**Task**
This exercise asks for an exact copy of the lines from the one containing "You are a GUI" through the final line of the material, with pictures omitted.

**Records for this exercise**
Start of Block

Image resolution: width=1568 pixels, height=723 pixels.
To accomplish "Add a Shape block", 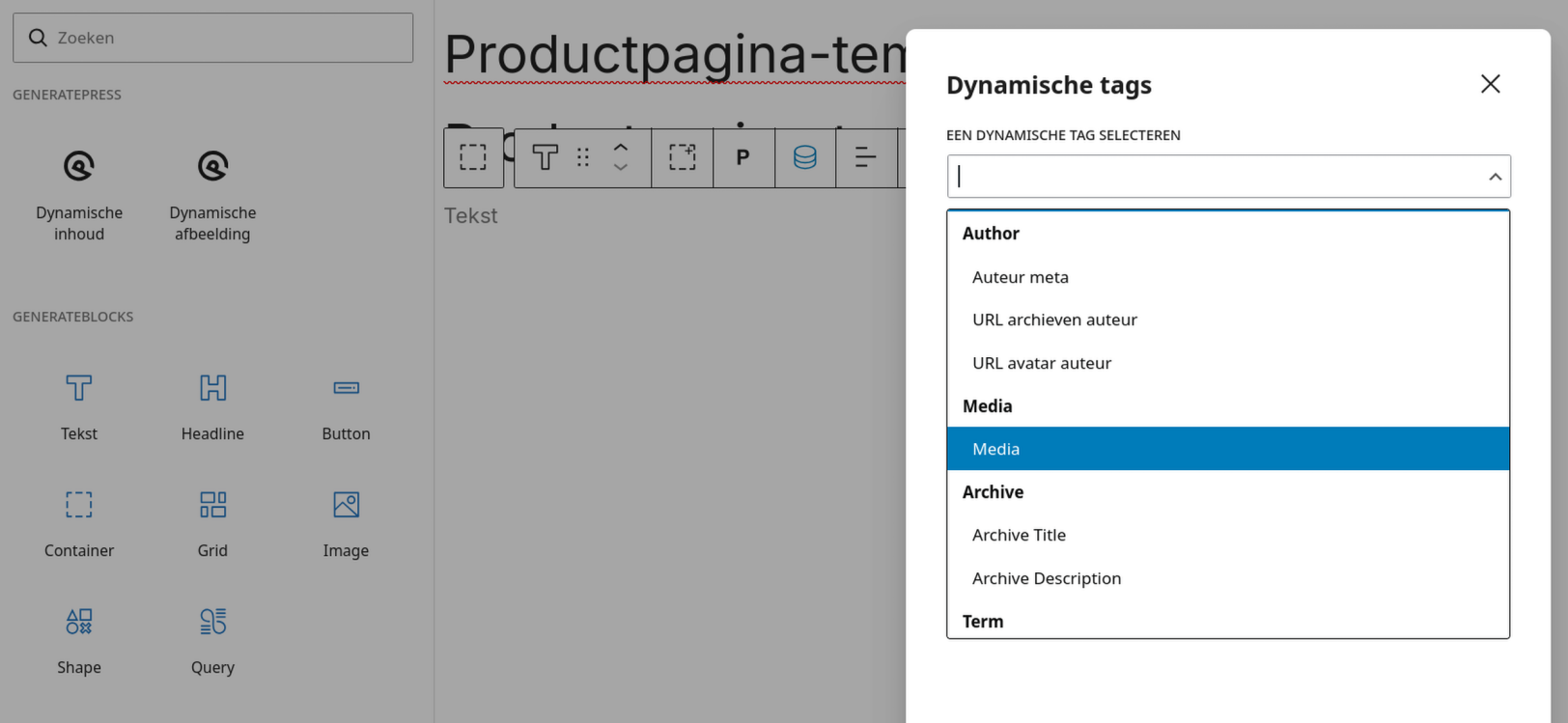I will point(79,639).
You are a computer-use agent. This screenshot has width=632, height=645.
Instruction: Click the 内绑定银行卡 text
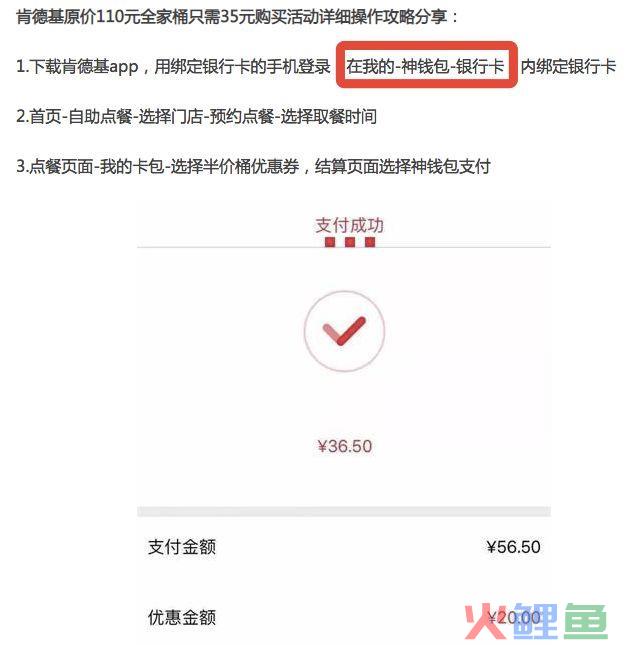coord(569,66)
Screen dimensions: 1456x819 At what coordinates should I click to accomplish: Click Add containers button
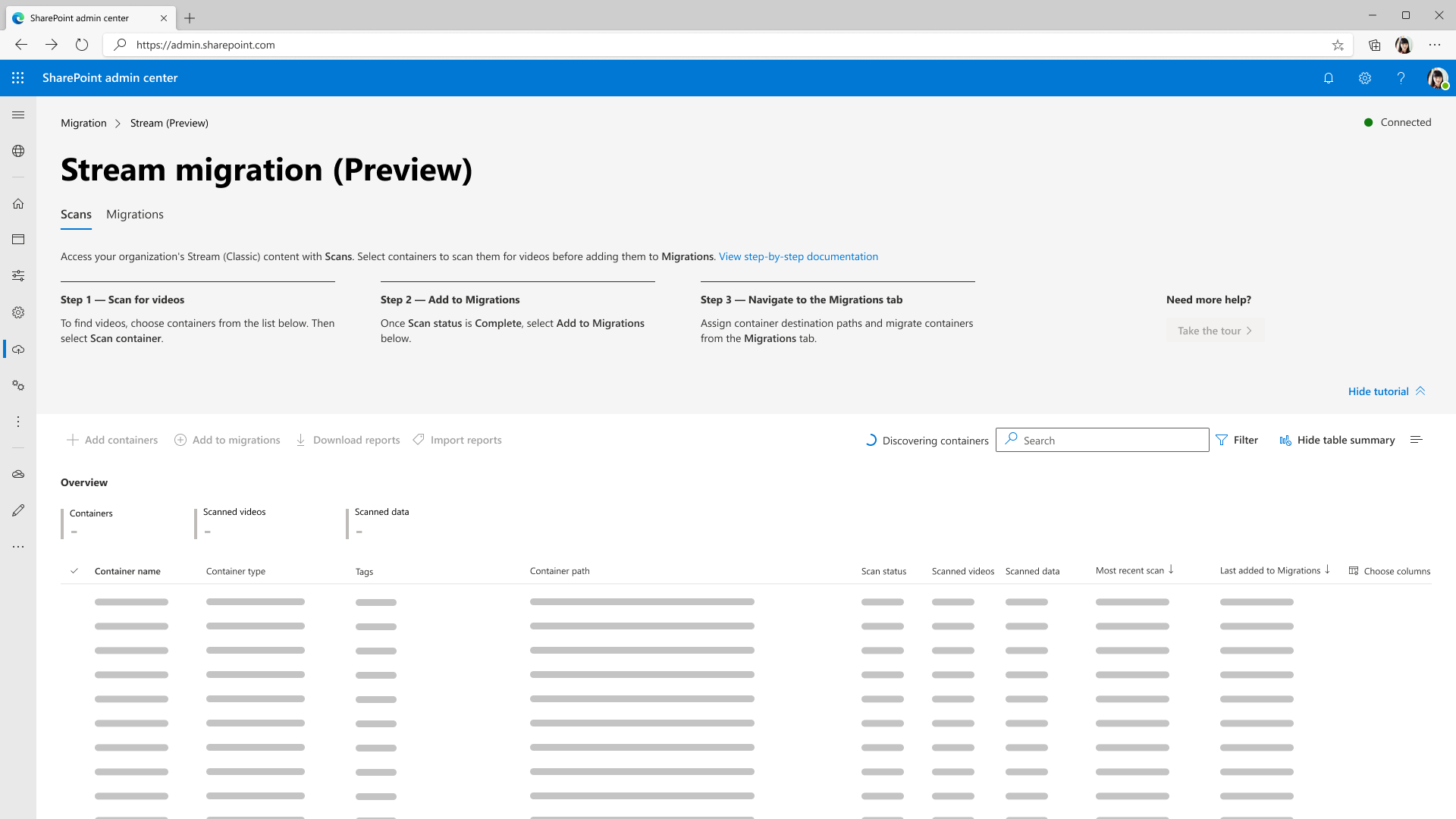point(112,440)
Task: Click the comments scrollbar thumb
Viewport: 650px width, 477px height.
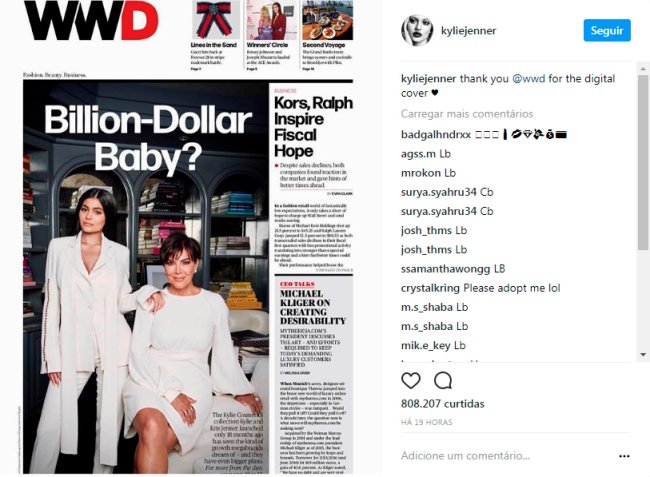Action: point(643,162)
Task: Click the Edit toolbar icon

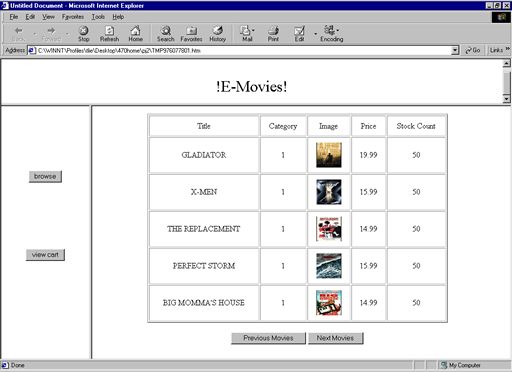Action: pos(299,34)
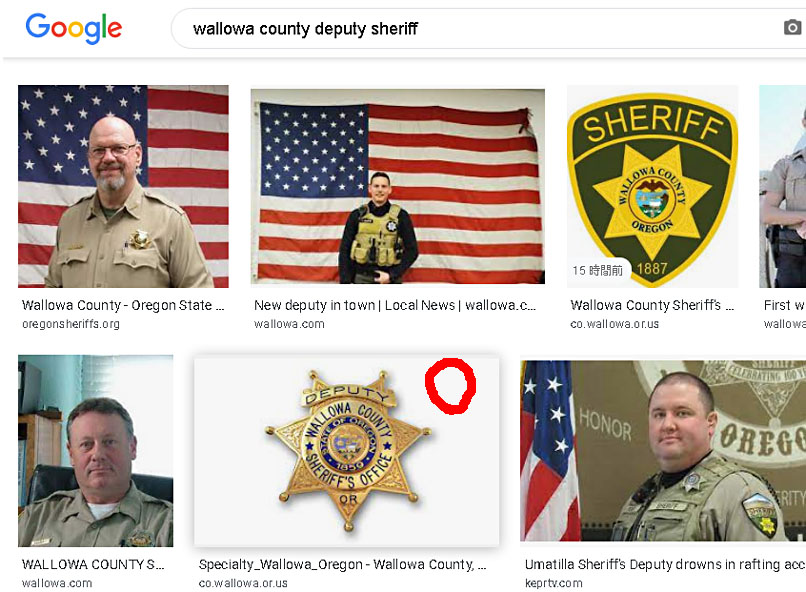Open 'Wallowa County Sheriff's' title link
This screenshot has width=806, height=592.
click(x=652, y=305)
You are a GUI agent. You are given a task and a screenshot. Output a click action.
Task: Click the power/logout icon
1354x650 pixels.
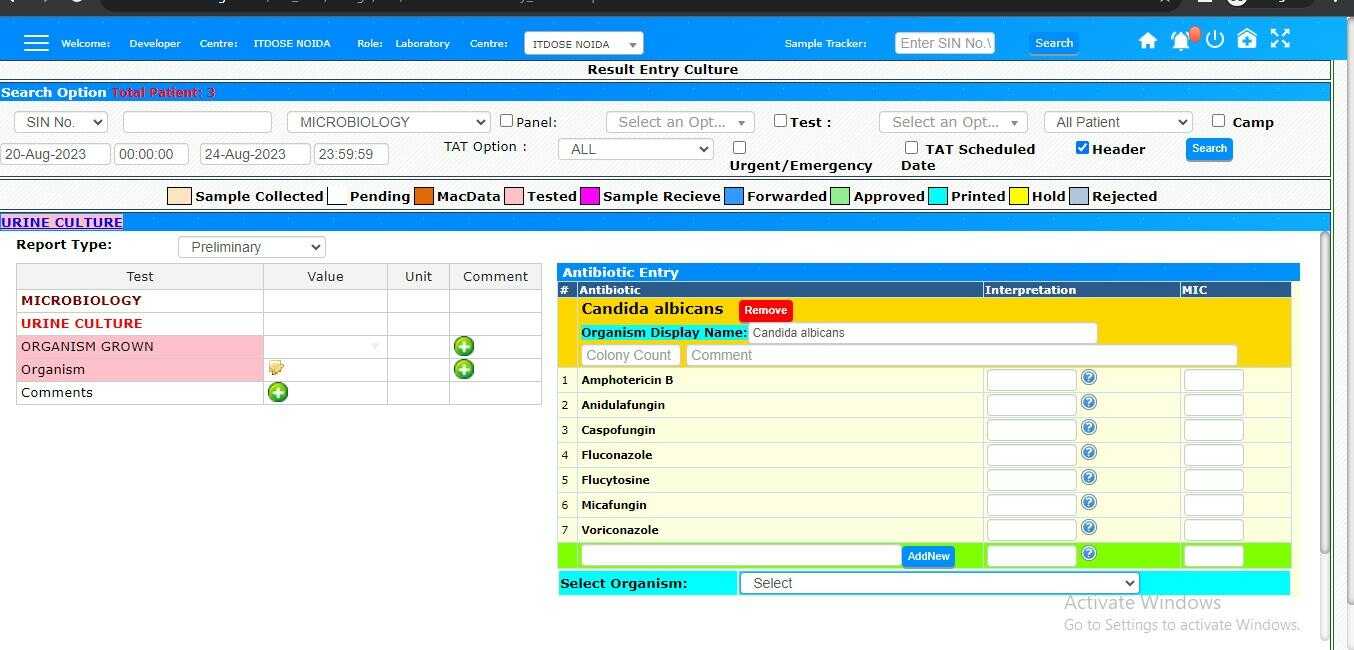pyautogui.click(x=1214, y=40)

End of Block

**Result of the task**
You are a GUI agent. You are given a task and a screenshot. Output a click action.
Task: Click the power/logout icon
1354x650 pixels.
pyautogui.click(x=1214, y=40)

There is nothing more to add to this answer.